Aujourd'hui, "on doit veiller à ce que les différents éléments pour prévenir les risques soient à disposition" estime-t-il. "Lors d'un signalement, il y a une mise à pied préventive en cas de suspicion concernant un professeur. On conseillera d'aller porte plainte, car nous n'avons pas de pouvoir juridique. Si les accusations portent contre un élève, nous procédons à enlèvement préventif, et lui demandons de ne pas fréquenter l'établissement".
"Ce qu'on essaie de démontrer aux élèves c'est que notre porte est ouverte, ils peuvent venir, il y a un relai auprès des enseignants, des élèves, et en dernier lieu la direction" assure Julien Cadoret.
- Retraits de témoignage, anonymat et peur des conséquences -
Preuve de la difficulté de dénoncer : plusieurs personnes ayant témoigné auprès de Imaz Press Réunion de violences subies dans le milieu d'art se sont retractées, de peur d'être reconnues et de subir des conséquences sur leur travail, leur vie, voire de devoir faire face à des procédures judiciaires. Même les personnes ayant déposé plainte préfèrent rester anonyme.
“L’affaire dont je vous fais part aujourd’hui pour laquelle j’ai déposé une plainte est apparemment encore en cours. Aux dernières nouvelles, la plainte semble être posée sur la pile à traiter d’un enquêteur en arrêt maladie. Je ne souhaite donc pas divulguer trop d’informations puisque l’enquête semblerait-il n’est pas close, ni classée sans suite" témoigne auprès de nous une artiste, que nous appellerons Laura*.
"Les viols dont j’ai été victime ainsi que le harcèlement sexuel et les menaces de porter atteinte à mon intégrité physique (devant témoins) émanent de trois hommes différents âgés entre 25 et 45 ans, travaillant dans le milieu culturel réunionnais. J’ai déposé une plainte en 2020 pour viols pour des faits remontant à 2014, parce que j’estime que c'est l’affaire la plus importante" confie-t-elle.
“Je crois que mon esprit a oublié pendant longtemps cette période pour survivre, mais mon mal-être psychique et physique était bien là, en sourdine" explique-t-elle. "Je me culpabilisais en me disant que je savais qu’il avait une réputation de coureur de jupon et qu’il allait tenter quelque chose et que j’y suis allée quand même. Avec du recul, je crois que cela s’appelle de l’emprise car il connaissait toute ma vie et tous mes problèmes. J’étais en état de vulnérabilité à cette période de ma vie, il m’avait convaincue de venir alors même que j’hésitais.”

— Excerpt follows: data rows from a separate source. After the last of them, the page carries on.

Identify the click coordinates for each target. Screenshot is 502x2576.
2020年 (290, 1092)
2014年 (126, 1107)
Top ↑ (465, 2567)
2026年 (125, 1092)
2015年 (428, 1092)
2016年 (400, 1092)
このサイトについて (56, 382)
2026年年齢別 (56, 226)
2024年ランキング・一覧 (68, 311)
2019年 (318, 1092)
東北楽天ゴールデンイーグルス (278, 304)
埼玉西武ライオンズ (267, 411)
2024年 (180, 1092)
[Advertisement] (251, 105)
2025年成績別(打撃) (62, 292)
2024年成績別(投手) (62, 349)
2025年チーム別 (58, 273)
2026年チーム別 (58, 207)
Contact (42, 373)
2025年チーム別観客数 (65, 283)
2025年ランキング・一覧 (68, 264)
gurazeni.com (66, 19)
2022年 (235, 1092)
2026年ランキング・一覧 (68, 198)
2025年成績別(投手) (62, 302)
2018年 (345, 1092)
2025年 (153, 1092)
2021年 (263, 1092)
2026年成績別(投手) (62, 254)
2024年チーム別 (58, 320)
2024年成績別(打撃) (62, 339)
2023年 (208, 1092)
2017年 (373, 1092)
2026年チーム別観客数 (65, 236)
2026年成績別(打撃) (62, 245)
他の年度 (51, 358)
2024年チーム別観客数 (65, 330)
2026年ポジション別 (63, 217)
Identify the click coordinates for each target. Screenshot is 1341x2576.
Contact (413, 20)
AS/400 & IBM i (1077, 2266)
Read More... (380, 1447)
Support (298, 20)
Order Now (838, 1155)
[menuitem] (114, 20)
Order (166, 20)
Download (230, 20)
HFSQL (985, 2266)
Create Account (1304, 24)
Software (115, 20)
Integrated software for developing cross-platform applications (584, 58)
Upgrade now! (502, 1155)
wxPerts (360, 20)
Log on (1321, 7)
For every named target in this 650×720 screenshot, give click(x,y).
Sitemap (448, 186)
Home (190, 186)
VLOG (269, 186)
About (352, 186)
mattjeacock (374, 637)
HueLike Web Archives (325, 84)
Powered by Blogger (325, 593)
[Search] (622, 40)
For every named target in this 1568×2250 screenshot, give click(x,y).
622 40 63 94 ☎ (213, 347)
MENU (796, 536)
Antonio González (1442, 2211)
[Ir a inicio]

Ce n'est que six ans après les faits, soit en 2020, qu'elle se rend au commissariat après avoir eu des flashs des violences subies. "L'audition a duré cinq heures, avec toutes les émotions que cela implique. C’était éprouvant. Il y a des suspicions de soumissions chimiques médicamenteuses car je me souviens très bien de mes journées aux côtés de cette personne, mais je n'ai aucun souvenir stable des nuits passées chez lui pour la création d’un projet artistique".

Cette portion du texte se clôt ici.